24

ALEX miró en derredor. Se encontraba en una explanada semidesierta similar a la que, en su realidad, era desde hacía años una cancha de baloncesto municipal. Cada tanto se reunía allí con algunos alumnos de otras clases, a pesar de la advertencia del entrenador, que había prohibido los partidos extraescolares pues temía que sus jugadores se lesionaran, perjudicando así la temporada.

Agachó la cabeza y observó su cuerpo.

Llevaba unos vaqueros y una camisa hecha jirones. Se pasó una mano por la cabeza y notó que estaba rasurada al cero. Del bolsillo posterior extrajo una cartera. Contenía unos billetes que no reconoció y algunos documentos. Vio su foto en un documento de identidad correspondiente a Karl Weser.

Confuso y alterado, buscó instintivamente alguna pista sobre su vida alternativa, tal como había hecho en aquel vestuario. Echó a andar y tomó por una calle más adelante cruzada por un puente peatonal. Alrededor, montones de escombros la hacían parecer el escenario tras la explosión de una bomba. También había algunos cráteres humeantes, como si el asfalto se hubiera partido después de un terremoto. Más allá, los coches aparcados estaban envueltos en llamas.

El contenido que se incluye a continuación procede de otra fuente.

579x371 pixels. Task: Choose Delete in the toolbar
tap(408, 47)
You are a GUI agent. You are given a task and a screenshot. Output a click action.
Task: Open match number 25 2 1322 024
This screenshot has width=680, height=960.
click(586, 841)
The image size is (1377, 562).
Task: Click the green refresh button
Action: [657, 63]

«Parece mi ciudad… pero ¿cómo ha terminado así?».

Alex comenzó a recordar algo sobre su identidad alternativa, datos confusos sobre una guerra civil, enfrentamientos en las calles, atentados y matanzas. De pronto visualizó una Milán sacudida por una especie de revolución popular que había conmocionado la ciudad y subvertido el poder mediante el asesinato de los más notorios representantes de la clase política. Mientras caminaba hacia el puente supo que, en Roma, Ciudad del Vaticano había sido pasto de las llamas. Aquello de lo que estaba enterándose de aquel mundo en pocos minutos era estremecedor. Habría querido escapar, pero no sabía dónde. De improviso empezó a oír voces a lo lejos, a su espalda.

Eran gritos. Alex se volvió, pero no vio a nadie. Un manto de humo obstaculizaba la visual. Apenas podía vislumbrar el puente, que le parecía muy similar al de la estación de Lambrate.

Cuando empezó a reconocer algunas figuras humanas, se detuvo en seco y se le heló la sangre. Una horda de personas marchaba hacia él, todos vestidos de negro y encapuchados, esgrimiendo todo tipo de armas: fusiles, palos, pistolas, cuchillos…

Y coreaban a voz en cuello cánticos indistinguibles.

No titubeó ni un segundo: echó a correr como alma que lleva el diablo. Tenía unos cien metros de ventaja. Cada poco se volvía para comprobar que aquella especie de ejército irregular no le ganase terrero, pero la distancia se mantenía estable. En cierto momento avistó un tramo de escaleras que descendía a un nivel inferior. Parecía una entrada al metro, aunque no estaba señalada. Alex recordó que un paso subterráneo atravesaba la explanada y desembocaba delante de la estación de Lambrate. En cuanto bajó las escaleras, se dio cuenta de cómo estaban verdaderamente las cosas en aquel universo paralelo: el túnel subterráneo estaba lleno de cadáveres.

Allá donde mirase, vislumbraba cuerpos mutilados, con el rostro desfigurado, masacrados. Estaba así hasta el final del paso subterráneo. Pero las voces se iban acercando. La horda casi lo había alcanzado, los más veloces ya estaban en la escalera. Alex comenzó a temblar y sudar frío. Sentía las piernas paralizadas, como si ya no le respondieran. Estaba aterrorizado. Se arrodilló, dispuesto a lo peor.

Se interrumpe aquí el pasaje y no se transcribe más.